Les premiers levers de rideau seront consacrés à Parsifal, l’ultime monument de Wagner, qui n’a encore jamais retenti dans la maison. La mise en scène épurée et post-apocalyptique de François Girard, déjà jouée à l’Opéra national de Lyon et au Metropolitan Opera de New York, projettera à nouveau les vidéos hypnotiques de Peter Flaherty derrière un plateau composé de Christopher Ventris / Viktor Antipenko (Parsifal), Tanja Ariane Baumgartner (Kundry très remarquée à l’Opéra de Flandre en 2018), Johan Reuter (Amfortas), Robert Pomakov (Klingsor) et Mika Kares / David Leigh (Gurnemanz). Le directeur musical Johannes Debus officiera en fosse, comme dans la production de Katia Kabanova de David Alden, issue de l’English National Opera (vue à Barcelone en 2018). Nos souvenirs plus qu’enthousiastes d’Amanda Majeski dans le premier rôle à la Royal Opera House seront revitalisés dans sa prestation aux côtés de Susan Bullock, Michael König, Cecelia Hall, Richard Trey Smagur, Alain Coulombe et Matthew Cairns.
Carmen sera la troisième œuvre dirigée par le maître des lieux. J’Nai Bridges séduira le Don José de Michael Fabiano et l’Escamillo d’Adam Palka, non loin de la Micaëla de Joyce El-Khoury. Ce spectacle « maison » de 2016 est agencé sur la proposition scénique de Joel Ivany, le fondateur d’un collectif torontois habitué à adapter l’opéra en des formes ludiques (l’Against the Grain Theatre). Robert Carsen est une autre figure locale (bien connue du public lyrique) : il viendra avec son Orfeo ed Euridice de Gluck, que nous avons chroniqué il y a deux ans depuis le Théâtre des Champs-Élysées. Dans ce projet, également cofinancé par le Teatro dell’Opera di Roma, Château de Versailles Spectacles et le Lyric Opera of Chicago, Iestyn Davies ira aux enfers retrouver Anna-Sophie Neher sur le conseil de Mireille Asselin (Amour). Le chef canadien Bernard Labadie tiendra la baguette.

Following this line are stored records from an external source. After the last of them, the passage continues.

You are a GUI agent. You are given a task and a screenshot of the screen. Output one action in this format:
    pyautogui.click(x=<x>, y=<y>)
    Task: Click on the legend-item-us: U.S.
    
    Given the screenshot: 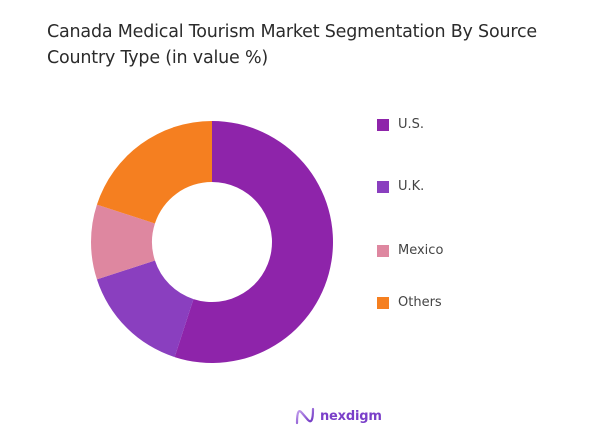 What is the action you would take?
    pyautogui.click(x=400, y=124)
    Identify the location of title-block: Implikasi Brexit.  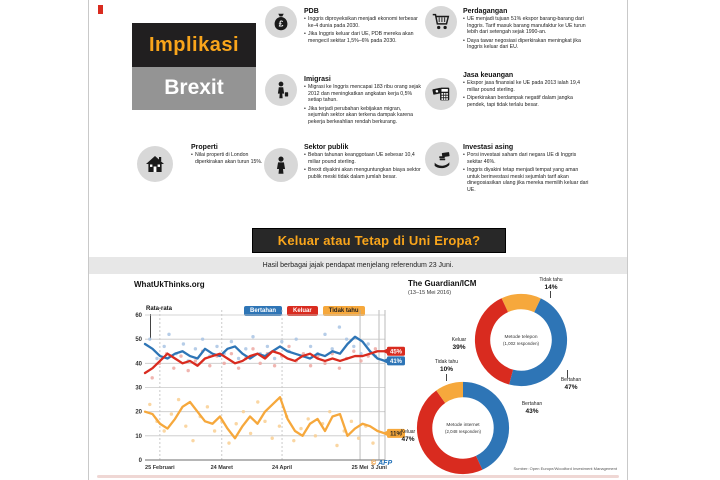
(194, 66).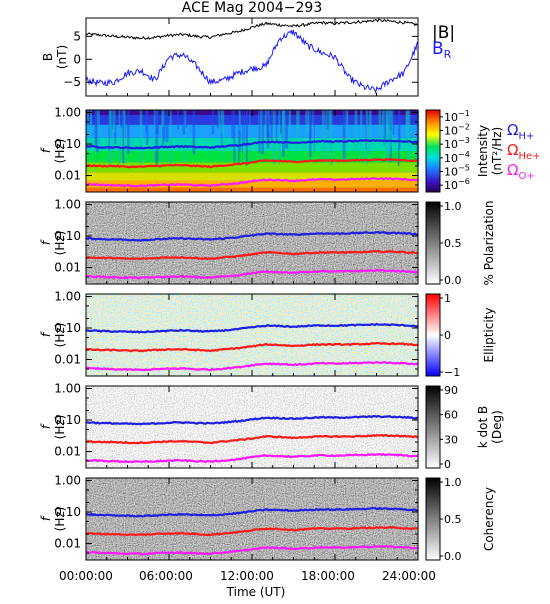 The height and width of the screenshot is (604, 550). What do you see at coordinates (520, 132) in the screenshot?
I see `legend-omega-h: ΩH+` at bounding box center [520, 132].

La reprise de l’opulente Traviata d’Arin Arbus, coproduite avec le Houston Grand et Chicago, rassemblera un plateau vocal cinq étoiles : Sondra Radvanovsky (en alternance avec Vanessa Vasquez) en Violetta, Joseph Calleja en Alfredo et Artur Ruciński en Germont ! Les liens que tisse Alexander Neef avec le Santa Fe Opera (dont il est le directeur artistique) lui permettront de faire participer son directeur musical Harry Bicket aux Noces de Figaro, recréées par Claus Guth après le Festival de Salzbourg de 2006. Tous les personnages, du Figaro de Josef Wagner au Chérubin d’Emily D’Angelo (lauréate du concours Operalia 2018) et de la Susanna de Louise Alder, emprunteront le grand escalier de la scénographie, théâtre des frustrations du Comte et de la Comtesse (Russell Braun et Johanni van Oostrum).

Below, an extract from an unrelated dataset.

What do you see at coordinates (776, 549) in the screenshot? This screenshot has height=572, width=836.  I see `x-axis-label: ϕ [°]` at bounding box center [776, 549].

Le répertoire-star et les étoiles dans les yeux accompagneront donc les derniers mois d’Alexander Neef à Toronto en un festival populaire. En près de 13 ans, ses efforts pour donner à l’opéra un droit de cité à la diversité dans la capitale de l’Ontario auront porté leurs fruits, dans un équilibre entre classicisme et innovation.